Tips for Originators to Comply with the 2026 Risk Management Rules.
Author
Nacha released a new ACH Risk Management Framework for the Era of Credit-Push Fraud in 2022 and has been working tirelessly to bring awareness to credit-push fraud schemes and to find solutions ever since. Fraudsters are crafty and intentionally use schemes designed to foil the victims and every participant in the chain of an ACH transaction from origination to receipt. Financial institutions play a key role in detecting and preventing fraud, but they can’t do it alone.

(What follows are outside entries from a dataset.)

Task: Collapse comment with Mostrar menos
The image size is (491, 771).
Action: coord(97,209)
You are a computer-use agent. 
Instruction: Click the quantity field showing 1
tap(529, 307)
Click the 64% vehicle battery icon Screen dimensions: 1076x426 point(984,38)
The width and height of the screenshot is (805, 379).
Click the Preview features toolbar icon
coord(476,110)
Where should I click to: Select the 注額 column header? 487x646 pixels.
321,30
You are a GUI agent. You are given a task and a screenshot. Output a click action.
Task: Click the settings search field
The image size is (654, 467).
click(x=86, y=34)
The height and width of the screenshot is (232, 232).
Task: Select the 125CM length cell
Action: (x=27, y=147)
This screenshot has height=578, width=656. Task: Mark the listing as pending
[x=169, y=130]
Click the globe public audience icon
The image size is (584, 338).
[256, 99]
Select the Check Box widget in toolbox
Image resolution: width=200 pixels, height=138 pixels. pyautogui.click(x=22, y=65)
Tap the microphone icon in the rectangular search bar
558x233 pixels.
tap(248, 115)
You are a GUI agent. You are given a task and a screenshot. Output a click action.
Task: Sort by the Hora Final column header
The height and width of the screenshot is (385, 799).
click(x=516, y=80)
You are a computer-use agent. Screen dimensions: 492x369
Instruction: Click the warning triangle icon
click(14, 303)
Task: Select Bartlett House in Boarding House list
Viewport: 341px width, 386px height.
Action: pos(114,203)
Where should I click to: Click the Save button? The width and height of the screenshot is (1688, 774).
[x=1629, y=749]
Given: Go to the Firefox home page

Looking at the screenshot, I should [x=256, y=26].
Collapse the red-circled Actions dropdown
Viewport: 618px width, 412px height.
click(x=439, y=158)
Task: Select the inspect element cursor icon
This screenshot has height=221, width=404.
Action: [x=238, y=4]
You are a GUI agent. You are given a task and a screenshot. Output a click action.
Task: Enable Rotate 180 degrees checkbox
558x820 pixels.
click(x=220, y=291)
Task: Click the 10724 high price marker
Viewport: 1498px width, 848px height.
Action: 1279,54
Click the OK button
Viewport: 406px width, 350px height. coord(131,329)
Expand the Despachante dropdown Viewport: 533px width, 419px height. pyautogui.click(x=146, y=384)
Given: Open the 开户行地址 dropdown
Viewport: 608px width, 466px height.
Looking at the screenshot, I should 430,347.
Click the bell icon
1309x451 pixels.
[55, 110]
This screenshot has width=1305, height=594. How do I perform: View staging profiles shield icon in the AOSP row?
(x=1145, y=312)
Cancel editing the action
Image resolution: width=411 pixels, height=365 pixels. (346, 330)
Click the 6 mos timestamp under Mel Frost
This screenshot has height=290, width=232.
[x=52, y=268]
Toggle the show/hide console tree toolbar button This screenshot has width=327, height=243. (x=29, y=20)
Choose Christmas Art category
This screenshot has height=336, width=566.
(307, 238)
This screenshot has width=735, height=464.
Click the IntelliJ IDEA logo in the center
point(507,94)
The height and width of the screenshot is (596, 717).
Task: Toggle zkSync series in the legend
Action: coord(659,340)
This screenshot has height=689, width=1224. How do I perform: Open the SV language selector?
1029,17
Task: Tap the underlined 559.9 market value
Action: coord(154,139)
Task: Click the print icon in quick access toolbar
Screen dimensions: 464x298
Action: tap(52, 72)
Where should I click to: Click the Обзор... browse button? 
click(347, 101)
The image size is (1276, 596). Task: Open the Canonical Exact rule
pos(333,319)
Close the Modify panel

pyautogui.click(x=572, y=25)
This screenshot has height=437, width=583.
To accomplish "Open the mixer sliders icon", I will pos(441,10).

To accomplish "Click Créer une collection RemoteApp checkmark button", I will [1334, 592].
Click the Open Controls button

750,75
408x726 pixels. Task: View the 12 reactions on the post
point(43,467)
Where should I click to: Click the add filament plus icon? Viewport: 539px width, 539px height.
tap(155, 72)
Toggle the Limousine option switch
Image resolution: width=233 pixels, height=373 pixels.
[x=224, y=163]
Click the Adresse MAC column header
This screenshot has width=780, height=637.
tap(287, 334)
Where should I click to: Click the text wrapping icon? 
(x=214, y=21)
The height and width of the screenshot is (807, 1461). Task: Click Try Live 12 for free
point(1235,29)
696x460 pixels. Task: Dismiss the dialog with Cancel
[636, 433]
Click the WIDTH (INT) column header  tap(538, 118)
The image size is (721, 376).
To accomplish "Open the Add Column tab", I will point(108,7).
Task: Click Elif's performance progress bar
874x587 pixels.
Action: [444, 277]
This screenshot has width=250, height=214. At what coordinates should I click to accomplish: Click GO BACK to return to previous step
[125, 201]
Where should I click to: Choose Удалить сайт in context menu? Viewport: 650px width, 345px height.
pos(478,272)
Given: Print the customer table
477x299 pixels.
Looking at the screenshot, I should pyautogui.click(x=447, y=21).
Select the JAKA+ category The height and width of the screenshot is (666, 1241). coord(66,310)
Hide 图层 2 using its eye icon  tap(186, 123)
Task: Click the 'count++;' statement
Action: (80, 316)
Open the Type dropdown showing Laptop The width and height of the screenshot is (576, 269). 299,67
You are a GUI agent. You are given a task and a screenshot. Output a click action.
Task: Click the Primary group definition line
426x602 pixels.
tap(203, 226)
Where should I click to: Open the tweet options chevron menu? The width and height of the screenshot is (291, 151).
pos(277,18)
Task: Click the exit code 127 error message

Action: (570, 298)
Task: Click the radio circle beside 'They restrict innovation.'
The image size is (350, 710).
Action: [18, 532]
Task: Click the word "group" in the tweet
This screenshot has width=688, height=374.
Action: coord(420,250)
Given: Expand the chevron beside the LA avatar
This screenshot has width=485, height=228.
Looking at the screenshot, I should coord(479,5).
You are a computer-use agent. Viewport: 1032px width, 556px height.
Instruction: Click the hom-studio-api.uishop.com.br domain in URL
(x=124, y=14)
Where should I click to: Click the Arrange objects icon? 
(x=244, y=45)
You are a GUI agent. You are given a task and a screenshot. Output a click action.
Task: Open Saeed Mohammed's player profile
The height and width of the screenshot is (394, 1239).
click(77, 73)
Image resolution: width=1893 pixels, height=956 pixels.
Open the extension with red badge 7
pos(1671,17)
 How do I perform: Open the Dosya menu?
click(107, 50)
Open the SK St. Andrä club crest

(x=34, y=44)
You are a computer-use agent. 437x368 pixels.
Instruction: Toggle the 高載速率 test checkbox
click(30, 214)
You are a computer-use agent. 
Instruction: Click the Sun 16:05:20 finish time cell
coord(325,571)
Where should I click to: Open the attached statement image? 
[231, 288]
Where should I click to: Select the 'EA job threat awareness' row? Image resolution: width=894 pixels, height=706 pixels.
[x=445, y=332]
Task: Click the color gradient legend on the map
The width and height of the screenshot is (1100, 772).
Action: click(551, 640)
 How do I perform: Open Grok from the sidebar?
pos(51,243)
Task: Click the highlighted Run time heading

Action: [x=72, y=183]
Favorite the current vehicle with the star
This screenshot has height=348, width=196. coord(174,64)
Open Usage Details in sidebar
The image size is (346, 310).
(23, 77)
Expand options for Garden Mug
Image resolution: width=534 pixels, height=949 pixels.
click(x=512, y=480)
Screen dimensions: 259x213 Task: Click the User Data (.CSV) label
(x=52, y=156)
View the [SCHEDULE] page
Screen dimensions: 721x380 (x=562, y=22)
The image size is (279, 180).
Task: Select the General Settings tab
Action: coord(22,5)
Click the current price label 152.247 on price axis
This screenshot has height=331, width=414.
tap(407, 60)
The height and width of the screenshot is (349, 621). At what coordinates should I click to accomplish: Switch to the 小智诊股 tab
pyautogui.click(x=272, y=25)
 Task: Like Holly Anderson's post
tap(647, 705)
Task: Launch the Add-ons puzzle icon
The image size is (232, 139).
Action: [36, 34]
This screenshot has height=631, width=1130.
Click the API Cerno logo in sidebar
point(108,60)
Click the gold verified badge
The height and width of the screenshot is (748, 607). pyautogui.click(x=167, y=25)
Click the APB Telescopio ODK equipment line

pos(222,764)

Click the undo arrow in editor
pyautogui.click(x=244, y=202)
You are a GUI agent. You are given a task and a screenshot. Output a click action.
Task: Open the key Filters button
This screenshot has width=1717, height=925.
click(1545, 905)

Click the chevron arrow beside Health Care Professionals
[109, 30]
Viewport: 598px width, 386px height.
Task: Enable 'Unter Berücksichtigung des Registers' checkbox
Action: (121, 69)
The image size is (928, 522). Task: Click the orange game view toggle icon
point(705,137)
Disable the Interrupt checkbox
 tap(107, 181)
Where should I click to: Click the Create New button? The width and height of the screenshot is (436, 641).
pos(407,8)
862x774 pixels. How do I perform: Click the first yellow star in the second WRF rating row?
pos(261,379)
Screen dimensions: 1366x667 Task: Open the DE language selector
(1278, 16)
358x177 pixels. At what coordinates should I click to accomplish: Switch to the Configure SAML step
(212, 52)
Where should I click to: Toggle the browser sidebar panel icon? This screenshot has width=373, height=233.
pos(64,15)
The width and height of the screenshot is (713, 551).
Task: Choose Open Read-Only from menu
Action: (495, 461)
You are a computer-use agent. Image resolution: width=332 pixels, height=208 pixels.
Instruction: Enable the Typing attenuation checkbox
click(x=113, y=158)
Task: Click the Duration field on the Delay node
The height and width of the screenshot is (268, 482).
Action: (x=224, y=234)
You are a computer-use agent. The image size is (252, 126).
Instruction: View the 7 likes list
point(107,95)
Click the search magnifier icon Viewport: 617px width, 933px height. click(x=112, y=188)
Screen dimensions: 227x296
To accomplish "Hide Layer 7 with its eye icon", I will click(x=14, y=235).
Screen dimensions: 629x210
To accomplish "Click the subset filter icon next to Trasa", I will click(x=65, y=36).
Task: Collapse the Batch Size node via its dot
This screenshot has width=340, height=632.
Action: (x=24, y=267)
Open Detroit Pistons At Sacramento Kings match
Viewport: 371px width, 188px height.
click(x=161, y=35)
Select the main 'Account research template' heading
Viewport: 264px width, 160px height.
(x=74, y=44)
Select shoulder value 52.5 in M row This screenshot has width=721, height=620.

The Risk Management Framework recognizes all participants have a role to play in detecting, preventing, and recovering from frauds that utilize ACH and other credits. New Nacha Rule amendments become effective in 2026 requiring processes and procedures that are reasonably intended to identify entries that are suspected of being unauthorized or authorized under false pretenses. These fraud monitoring amendments affect Receiving Depository Financial Institutions (RDFIs), Originating Depository Financial Institutions (ODFIs), non-consumer Originators, Third-Party Senders (TPSs), and Third-Party Service providers (TPSPs).
Nacha and its Risk Management Advisory Group (RMAG) have previously published best practices and asked Originators to help protect themselves and their customers from fraudsters, but this is the first time Originators are required to implement fraud monitoring and detection under the Rules. The controls, processes, and procedures used should be risk based and scaled for the size and operational complexities of the organization. Originator controls can be developed internally, provided by an Originator’s financial institution, or created by third-party solution providers. Many of these controls can be used in concert to provide layered security.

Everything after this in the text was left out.